Сидела я с друзьями в одном из литературных ресторанчиков, вероятно, в "Вене". И подсел к нам Петр Нильский.
– Отчего, – говорит, – вы больше не пишете?
– Не могу, – вздохнула я. – Таланта нет. Писательница я никакая.
– Что за вздор! Вот начинается новая газета. Будет выходить по понедельникам. Нужны маленькие рассказы. Попробуйте.
– Да не хочется. Раз нет способностей, так нечего лезть.
– А вы попробуйте. Заплатят двенадцать рублей. А за эти деньги можно купить у Вейса прелестные башмачки. Ведь вы любите красивые башмачки?
– Ну еще бы! Я-то? Да больше всего на свете!
– Ну так вот, не откладывайте, пишите рассказик и сразу бегите к Вейсу за башмаками. И торопитесь. Откладывать нельзя.

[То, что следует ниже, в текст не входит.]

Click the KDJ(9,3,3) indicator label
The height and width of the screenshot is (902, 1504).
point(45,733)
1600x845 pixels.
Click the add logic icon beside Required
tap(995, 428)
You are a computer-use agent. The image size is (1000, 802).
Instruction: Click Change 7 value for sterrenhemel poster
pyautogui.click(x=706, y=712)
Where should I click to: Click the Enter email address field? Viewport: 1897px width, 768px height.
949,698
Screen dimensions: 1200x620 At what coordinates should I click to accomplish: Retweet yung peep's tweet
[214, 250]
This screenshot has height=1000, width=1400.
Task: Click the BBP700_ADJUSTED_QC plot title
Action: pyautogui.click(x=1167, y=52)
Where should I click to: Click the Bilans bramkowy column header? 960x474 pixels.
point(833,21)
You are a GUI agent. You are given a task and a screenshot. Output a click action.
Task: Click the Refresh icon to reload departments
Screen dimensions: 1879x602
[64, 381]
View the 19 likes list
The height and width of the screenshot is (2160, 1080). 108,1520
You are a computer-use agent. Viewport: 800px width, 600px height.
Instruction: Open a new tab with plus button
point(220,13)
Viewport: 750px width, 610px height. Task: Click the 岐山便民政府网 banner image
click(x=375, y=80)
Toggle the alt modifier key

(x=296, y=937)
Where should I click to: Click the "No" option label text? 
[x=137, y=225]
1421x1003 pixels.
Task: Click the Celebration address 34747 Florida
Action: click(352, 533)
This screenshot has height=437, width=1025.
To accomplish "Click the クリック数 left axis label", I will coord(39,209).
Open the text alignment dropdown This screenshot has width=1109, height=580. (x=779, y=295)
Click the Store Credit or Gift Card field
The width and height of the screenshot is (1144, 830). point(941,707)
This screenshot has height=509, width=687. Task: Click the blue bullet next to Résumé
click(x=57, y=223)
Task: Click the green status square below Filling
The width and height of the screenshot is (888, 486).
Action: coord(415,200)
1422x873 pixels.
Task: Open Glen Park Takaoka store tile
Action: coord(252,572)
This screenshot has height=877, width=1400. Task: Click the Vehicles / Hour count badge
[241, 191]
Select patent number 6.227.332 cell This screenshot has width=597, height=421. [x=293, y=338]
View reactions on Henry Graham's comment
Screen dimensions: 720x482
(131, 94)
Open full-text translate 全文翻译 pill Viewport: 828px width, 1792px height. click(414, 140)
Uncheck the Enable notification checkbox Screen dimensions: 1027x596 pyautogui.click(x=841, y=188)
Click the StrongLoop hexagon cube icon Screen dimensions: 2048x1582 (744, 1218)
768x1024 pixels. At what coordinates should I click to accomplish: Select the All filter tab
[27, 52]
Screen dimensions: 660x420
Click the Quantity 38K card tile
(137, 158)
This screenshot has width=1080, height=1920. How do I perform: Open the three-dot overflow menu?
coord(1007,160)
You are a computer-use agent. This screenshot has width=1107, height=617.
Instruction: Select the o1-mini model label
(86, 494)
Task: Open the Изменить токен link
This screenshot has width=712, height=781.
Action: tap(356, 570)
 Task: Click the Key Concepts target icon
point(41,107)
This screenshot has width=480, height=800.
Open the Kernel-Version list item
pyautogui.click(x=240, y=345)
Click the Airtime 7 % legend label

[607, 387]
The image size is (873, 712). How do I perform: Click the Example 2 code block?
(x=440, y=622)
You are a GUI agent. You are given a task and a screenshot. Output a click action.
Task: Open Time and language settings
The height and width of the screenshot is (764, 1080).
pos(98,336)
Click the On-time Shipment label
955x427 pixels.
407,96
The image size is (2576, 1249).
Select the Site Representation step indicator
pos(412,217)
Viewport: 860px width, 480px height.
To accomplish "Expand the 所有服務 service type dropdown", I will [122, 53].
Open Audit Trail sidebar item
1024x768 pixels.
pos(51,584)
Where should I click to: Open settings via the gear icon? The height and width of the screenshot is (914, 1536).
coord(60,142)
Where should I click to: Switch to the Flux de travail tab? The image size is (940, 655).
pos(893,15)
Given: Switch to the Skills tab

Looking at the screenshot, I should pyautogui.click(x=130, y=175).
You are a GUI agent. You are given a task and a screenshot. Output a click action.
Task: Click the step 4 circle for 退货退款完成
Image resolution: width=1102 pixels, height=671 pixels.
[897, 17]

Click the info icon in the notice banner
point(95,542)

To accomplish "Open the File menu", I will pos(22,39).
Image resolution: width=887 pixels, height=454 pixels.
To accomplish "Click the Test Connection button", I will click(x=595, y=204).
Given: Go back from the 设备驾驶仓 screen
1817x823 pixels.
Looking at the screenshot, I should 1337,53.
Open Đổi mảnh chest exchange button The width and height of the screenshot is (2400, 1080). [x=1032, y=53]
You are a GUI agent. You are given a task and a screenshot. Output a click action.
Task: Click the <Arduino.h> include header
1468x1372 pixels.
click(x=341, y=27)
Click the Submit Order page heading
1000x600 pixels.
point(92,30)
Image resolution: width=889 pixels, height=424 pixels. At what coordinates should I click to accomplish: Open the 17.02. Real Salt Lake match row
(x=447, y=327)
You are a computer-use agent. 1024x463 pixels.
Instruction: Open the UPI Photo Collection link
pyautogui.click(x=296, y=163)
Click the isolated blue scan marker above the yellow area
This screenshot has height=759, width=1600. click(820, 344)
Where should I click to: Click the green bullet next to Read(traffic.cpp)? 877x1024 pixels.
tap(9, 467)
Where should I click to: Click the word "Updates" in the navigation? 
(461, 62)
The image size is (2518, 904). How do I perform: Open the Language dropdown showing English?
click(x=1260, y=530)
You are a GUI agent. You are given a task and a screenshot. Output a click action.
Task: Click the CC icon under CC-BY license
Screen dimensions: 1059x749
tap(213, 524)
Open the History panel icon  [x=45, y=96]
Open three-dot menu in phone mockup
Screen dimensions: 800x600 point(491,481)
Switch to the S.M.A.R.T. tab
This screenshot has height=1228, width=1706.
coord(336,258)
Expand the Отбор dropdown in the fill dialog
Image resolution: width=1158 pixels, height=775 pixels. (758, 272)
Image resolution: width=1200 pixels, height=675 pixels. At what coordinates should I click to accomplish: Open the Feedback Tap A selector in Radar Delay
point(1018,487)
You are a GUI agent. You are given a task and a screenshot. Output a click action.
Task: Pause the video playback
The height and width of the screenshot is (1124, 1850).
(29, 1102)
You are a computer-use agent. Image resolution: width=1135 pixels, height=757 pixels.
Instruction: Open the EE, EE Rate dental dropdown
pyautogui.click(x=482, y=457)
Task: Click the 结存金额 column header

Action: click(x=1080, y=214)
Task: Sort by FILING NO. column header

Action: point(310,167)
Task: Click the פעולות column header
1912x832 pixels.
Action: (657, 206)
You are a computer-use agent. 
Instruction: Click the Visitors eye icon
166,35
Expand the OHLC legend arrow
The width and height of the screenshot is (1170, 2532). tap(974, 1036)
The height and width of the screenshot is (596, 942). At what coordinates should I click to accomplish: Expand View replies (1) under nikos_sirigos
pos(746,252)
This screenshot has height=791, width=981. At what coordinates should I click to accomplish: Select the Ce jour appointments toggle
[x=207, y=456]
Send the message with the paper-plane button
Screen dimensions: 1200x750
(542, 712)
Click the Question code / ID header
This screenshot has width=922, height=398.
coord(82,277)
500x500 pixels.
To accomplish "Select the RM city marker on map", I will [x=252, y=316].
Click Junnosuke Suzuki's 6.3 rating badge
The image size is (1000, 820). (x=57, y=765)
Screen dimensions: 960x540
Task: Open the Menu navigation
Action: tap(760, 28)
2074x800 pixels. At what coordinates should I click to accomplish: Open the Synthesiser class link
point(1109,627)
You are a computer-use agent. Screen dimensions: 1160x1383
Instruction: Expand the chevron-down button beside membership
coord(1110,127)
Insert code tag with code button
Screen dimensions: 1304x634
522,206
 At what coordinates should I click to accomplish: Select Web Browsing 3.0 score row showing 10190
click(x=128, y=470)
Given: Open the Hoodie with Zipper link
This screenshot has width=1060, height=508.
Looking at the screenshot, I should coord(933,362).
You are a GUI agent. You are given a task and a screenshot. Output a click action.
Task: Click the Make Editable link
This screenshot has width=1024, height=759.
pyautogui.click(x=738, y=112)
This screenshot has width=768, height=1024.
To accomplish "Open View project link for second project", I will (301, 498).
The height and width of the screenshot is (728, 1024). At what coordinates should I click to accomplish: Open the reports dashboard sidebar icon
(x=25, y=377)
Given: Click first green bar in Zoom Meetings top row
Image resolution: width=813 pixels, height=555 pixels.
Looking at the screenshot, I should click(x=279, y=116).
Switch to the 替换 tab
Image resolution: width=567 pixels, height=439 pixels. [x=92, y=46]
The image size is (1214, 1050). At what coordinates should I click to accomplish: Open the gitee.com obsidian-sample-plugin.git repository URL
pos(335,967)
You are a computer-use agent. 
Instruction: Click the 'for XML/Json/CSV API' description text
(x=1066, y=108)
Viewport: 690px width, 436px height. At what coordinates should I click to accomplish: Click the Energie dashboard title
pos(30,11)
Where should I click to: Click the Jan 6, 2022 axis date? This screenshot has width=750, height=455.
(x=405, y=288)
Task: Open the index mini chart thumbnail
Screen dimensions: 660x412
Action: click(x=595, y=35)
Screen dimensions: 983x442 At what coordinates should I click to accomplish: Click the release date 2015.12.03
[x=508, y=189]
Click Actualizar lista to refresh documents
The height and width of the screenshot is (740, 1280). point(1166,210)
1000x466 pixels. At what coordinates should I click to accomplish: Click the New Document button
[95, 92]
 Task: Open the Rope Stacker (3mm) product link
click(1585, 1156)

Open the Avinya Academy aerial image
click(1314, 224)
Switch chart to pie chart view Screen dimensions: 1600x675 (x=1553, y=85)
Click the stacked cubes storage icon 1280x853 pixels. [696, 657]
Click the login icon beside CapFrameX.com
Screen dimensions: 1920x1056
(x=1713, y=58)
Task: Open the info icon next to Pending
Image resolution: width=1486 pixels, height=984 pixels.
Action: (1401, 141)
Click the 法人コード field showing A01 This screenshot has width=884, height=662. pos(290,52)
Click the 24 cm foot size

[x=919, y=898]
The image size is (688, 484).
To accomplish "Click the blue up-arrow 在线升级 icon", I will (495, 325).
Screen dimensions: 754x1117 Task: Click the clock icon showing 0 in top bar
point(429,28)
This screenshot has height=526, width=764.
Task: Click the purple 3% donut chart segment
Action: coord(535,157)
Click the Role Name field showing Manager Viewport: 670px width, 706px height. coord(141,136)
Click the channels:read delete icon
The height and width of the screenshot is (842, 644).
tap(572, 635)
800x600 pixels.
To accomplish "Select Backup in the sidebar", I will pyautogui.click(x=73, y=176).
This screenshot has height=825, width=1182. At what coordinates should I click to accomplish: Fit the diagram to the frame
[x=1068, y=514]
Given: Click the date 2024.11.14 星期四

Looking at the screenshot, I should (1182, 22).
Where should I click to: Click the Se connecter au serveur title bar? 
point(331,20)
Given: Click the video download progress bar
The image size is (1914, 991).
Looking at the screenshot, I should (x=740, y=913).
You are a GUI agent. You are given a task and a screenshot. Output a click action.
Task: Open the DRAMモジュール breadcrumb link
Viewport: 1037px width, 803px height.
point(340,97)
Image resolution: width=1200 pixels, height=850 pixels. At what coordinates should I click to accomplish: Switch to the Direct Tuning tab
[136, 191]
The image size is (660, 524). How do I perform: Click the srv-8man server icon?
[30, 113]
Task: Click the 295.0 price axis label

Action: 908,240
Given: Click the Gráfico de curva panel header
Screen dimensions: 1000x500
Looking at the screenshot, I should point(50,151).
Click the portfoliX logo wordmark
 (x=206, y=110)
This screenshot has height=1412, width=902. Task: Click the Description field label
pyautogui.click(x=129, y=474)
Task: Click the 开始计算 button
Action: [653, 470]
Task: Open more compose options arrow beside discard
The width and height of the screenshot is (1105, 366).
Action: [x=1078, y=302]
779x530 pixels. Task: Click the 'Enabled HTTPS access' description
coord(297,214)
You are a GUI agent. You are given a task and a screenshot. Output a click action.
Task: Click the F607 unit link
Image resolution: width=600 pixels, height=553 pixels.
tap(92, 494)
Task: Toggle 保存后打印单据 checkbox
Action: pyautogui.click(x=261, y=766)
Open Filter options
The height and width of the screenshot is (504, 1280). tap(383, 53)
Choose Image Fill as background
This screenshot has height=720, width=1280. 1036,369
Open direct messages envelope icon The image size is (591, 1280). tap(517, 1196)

Раз дело шло о башмаках от Вейса, то, конечно, откладывать было нельзя. В ту же ночь рассказ был написан, а утром Василевский Небуква, редактор-издатель "Понедельника", заехал за ним.
Рассказ понравился, его напечатали, но мне было как-то беспокойно.
"Хвалят, – думаю, – просто из любезности. А способности-то ведь все-таки нет".
Но – деньги получены, башмаки у Вейса куплены, значит и бездарностям есть на свете место.
Дней через десять встречаю Куприна. От страха вся съежилась и отвожу глаза, чтобы он меня не узнал. Сейчас начнет разделывать меня под орех.
Но еще издали делает приветственные знаки и идет прямо ко мне.
– Милая! – кричит. – До чего хорошо написала! Голубчик мой, умница! Чего же до сих пор ничего не писала? Смеется он надо мной, что ли?
– Да ведь вы же, – лепечу, – сами сказали, что писательница я никакая. Вы же мне запретили писать.
– Ну как же это я так! С чего же это я!
И так искренно радовался и всем кругом цитировал отрывки из этого самого рассказа, что не поверить ему я не могла, так же искренно, как и в тот раз, когда он говорил, что я "никакая". Поверила и стала писать. Но если бы не прельстил меня Нильский башмаками от Вейса, не пришлось бы Куприну на меня радоваться. В этих самых башмаках и зашагала я по своей литературной тропинке. А Куприн на всю жизнь остался самым дружеским ценителем моих произведений, а бывало так, что уже статья о моей новой книге напечатана, а он приходил в редакцию и говорил:
– А я хочу еще и от себя дать об этой книге отзыв.
И отзыв всегда бывал очень для меня лестный. Надо заметить, что такое доброжелательство – явление в писательском кругу чрезвычайно редкое. Почти небывалое. Повторяю – он был очень хорошим товарищем.
* * *
Жил Куприн в эмиграции – он, его жена, Елизавета Маврикиевна, и молоденькая дочь – очень странно. Вечно в каких-то невероятных долгах.
– Должны десять тысяч в мясную.
Все удивлялись. Ну какой парижский мясник станет отпускать столько в долг русскому беженцу?
Для Куприна устраивались сборы. У него были преданные друзья, выручавшие его в трудную минуту. Елизавета Маврикиевна открыла маленькую библиотеку и писчебумажный магазин. Все шло скверно.
Одно время жили на юге. Там он сдружился с местными рыбаками, и те брали его с собой в море на рыбную ловлю.
Он, наверное, как мальчик, играл в настоящего рыболова, хмурил брови и надвигал на лоб мятую, "пропитанную морской солью" фуражку. Он писал рассказ про то, как надо готовить буайбез, какую следует выбирать рыбу – морского угря и, главное, колючую рыбку, без которой из буайбеза ничего не выйдет. Писал с любовью, со знанием дела. И чувствовалось, как дорог ему весь этот рыбачий быт, как он радостно вживается в него, как чудесно "играет".